-- AVAILABLE RECORDS follows --

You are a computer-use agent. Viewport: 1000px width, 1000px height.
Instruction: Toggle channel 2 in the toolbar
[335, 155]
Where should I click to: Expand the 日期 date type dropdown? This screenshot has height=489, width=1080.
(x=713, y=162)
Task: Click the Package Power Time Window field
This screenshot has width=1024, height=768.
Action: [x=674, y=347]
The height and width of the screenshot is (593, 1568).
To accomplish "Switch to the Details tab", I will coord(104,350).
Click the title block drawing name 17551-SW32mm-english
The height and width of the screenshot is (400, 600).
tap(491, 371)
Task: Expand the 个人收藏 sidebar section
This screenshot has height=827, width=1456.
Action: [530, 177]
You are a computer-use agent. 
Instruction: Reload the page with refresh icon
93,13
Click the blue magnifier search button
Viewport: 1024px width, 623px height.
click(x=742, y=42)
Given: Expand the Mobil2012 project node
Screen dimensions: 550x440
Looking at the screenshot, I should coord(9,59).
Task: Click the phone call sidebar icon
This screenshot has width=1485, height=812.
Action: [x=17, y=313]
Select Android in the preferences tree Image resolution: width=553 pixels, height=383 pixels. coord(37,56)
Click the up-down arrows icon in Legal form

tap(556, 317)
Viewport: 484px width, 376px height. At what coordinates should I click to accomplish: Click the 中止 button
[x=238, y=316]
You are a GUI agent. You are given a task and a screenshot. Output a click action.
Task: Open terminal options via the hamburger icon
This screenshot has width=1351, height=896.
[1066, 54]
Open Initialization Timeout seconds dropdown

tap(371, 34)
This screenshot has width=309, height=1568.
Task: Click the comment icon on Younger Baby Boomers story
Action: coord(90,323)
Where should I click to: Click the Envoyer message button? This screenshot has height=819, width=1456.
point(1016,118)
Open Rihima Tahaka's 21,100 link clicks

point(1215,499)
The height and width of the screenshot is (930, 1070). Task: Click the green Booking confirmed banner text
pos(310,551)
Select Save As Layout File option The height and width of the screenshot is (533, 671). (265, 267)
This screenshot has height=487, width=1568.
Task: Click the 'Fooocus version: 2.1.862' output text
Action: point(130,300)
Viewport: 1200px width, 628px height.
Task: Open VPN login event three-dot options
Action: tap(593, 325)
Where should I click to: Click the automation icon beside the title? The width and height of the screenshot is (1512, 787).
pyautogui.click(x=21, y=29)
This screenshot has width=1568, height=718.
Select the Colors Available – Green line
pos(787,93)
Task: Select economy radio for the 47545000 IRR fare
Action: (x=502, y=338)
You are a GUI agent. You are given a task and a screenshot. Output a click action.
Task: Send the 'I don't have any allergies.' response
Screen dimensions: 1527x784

-- AVAILABLE RECORDS concluded --

WHAT TO PRODUCE>
For each line above that contains the word "sidebar", copy that line.

RESULT>
Task: Expand the 个人收藏 sidebar section
Task: Click the phone call sidebar icon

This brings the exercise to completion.